Un giornale dell'epoca vicino al movimento operaio commentava così la sentenza: "Afferma la Costituzione al suo art.21 che tutti hanno diritto a manifestare il proprio pensiero. Eppure questo articolo della legge suprema dello Stato ancora troppe volte non viene applicato e ad esso si sostituiscono gli articolo dei vecchi codici fascisti: vi è in ciò materia di meditazione e di lotta per ogni democratico perché la Costituzione sia sempre e ovunque legge operante".

"Paura non abbiamo" è anche un'occasione per ripercorre un periodo della nostra storia troppo spesso rimosso e dimenticato. Un periodo in cui le libertà democratiche e i diritti costituzionali raramente varcavano i cancelli delle fabbriche ed entravano nei luoghi di lavoro.

Infatti, tra il 1948 e il 1950 più di 60 lavoratori trovarono la morte negli scontri con le forze dell'ordine. La FIAT, e con essa importanti aziende bolognesi come la Ducati, la Weber, le Officine Minganti, crearono al proprio interno dei corpi di vigilanza privati col compito di intimidire e sorvegliare i militanti della Cgil e non solo. Si organizzarono dei veri e propri "reparti confino" allo scopo di isolare gli elementi sgraditi.

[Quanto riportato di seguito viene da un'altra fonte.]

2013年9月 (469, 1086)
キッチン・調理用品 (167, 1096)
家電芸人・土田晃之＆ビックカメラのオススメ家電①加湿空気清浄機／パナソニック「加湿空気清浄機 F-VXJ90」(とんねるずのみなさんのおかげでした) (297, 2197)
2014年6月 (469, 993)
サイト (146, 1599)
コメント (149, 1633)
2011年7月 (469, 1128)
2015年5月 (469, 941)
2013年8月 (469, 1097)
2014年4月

Dal 1949 al 1966, oltre ai licenziamenti per rappresaglia, si schedarono del tutto illegalmente più di 200.000 persone che vennero poi discriminate e fatte oggetto di ogni tipo di vessazione.

Alla luce di questi dati e di queste storie toccanti, non possono sorprendere le reazioni con cui la Fiom e la Cgil hanno accolto la cancellazione dell'articolo 18 e il Jobs Act. Al contrario, sorprende la superficialità con cui giovani rottamatori rampanti senza storia né memoria hanno messo mano ad articoli di legge che sono costati lotte decennali, sacrifici, carcere, e persino morti.

Le storie di Anna, Angela e di tutte coloro che parteciparono alle lotte della mimosa, trovano però un finale inaspettato che ci riconcilia con una memoria troppe volte tradita. Il carcere di San Giovanni in Monte, il luogo dove quelle giovani ragazze furono richiuse e dove migliaia di bolognesi negli anni '50 vennero imprigionati per aver preso parte a manifestazioni sindacali, è oggi la sede del Dipartimento di Storia dell'Università di Bologna. In San Giovanni in Monte oggi si tengono corsi che spiegano ai ragazzi, agli studenti, chi erano Anna, Angela, Renata Francesca e Sara.

Dove c'erano celle e refettori oggi ci sono sale studio e biblioteche. In definitiva, se è vero che la storia non è magistra di niente, è altrettanto vero che, coloro che la storia la fanno, a volte si prendono delle belle rivincite.